◆ Records from a collection
......

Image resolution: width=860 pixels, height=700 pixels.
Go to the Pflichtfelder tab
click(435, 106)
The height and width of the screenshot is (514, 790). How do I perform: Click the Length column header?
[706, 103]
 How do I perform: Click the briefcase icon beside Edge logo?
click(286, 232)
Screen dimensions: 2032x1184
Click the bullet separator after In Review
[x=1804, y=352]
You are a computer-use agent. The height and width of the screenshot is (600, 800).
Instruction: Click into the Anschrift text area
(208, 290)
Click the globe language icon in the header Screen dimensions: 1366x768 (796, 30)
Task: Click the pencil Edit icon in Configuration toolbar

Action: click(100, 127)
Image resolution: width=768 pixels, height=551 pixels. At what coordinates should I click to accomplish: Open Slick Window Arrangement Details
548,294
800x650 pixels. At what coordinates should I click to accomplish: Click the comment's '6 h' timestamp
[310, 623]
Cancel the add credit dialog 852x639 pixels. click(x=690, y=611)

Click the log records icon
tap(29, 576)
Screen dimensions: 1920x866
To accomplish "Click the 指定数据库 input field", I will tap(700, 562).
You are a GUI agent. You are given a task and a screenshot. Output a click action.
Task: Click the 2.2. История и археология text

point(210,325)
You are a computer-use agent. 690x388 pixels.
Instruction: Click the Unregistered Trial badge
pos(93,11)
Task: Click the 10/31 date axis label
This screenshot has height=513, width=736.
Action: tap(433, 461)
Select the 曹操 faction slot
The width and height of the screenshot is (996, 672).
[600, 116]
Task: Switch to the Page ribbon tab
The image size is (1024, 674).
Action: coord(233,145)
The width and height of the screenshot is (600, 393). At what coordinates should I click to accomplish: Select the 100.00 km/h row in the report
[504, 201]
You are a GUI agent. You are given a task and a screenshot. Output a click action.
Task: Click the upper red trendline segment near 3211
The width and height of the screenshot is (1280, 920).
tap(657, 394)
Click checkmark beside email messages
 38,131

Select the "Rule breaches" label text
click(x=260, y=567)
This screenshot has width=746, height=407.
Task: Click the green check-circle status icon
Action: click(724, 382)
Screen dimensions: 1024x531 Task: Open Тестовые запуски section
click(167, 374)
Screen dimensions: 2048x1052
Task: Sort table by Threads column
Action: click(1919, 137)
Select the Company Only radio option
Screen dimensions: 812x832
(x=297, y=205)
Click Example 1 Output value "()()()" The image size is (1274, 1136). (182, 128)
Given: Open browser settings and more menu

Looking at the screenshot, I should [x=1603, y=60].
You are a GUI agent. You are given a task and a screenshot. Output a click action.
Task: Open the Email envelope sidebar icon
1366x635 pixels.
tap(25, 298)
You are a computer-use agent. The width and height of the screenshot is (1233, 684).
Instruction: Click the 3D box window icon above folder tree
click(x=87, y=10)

......

◆ Task item
Reproduce the data exactly, character for character.

◆ Answer below
Image resolution: width=860 pixels, height=700 pixels.
Go to the Pflichtfelder tab
click(435, 106)
The height and width of the screenshot is (514, 790). How do I perform: Click the Length column header?
[706, 103]
 How do I perform: Click the briefcase icon beside Edge logo?
click(286, 232)
Screen dimensions: 2032x1184
Click the bullet separator after In Review
[x=1804, y=352]
You are a computer-use agent. The height and width of the screenshot is (600, 800).
Instruction: Click into the Anschrift text area
(208, 290)
Click the globe language icon in the header Screen dimensions: 1366x768 (796, 30)
Task: Click the pencil Edit icon in Configuration toolbar

Action: click(100, 127)
Image resolution: width=768 pixels, height=551 pixels. At what coordinates should I click to accomplish: Open Slick Window Arrangement Details
548,294
800x650 pixels. At what coordinates should I click to accomplish: Click the comment's '6 h' timestamp
[310, 623]
Cancel the add credit dialog 852x639 pixels. click(x=690, y=611)

Click the log records icon
tap(29, 576)
Screen dimensions: 1920x866
To accomplish "Click the 指定数据库 input field", I will tap(700, 562).
You are a GUI agent. You are given a task and a screenshot. Output a click action.
Task: Click the 2.2. История и археология text

point(210,325)
You are a computer-use agent. 690x388 pixels.
Instruction: Click the Unregistered Trial badge
pos(93,11)
Task: Click the 10/31 date axis label
This screenshot has height=513, width=736.
Action: tap(433, 461)
Select the 曹操 faction slot
The width and height of the screenshot is (996, 672).
[600, 116]
Task: Switch to the Page ribbon tab
The image size is (1024, 674).
Action: coord(233,145)
The width and height of the screenshot is (600, 393). At what coordinates should I click to accomplish: Select the 100.00 km/h row in the report
[504, 201]
You are a GUI agent. You are given a task and a screenshot. Output a click action.
Task: Click the upper red trendline segment near 3211
The width and height of the screenshot is (1280, 920).
tap(657, 394)
Click checkmark beside email messages
 38,131

Select the "Rule breaches" label text
click(x=260, y=567)
This screenshot has width=746, height=407.
Task: Click the green check-circle status icon
Action: click(724, 382)
Screen dimensions: 1024x531 Task: Open Тестовые запуски section
click(167, 374)
Screen dimensions: 2048x1052
Task: Sort table by Threads column
Action: click(1919, 137)
Select the Company Only radio option
Screen dimensions: 812x832
(x=297, y=205)
Click Example 1 Output value "()()()" The image size is (1274, 1136). (182, 128)
Given: Open browser settings and more menu

Looking at the screenshot, I should [x=1603, y=60].
You are a GUI agent. You are given a task and a screenshot. Output a click action.
Task: Open the Email envelope sidebar icon
1366x635 pixels.
tap(25, 298)
You are a computer-use agent. The width and height of the screenshot is (1233, 684).
Instruction: Click the 3D box window icon above folder tree
click(x=87, y=10)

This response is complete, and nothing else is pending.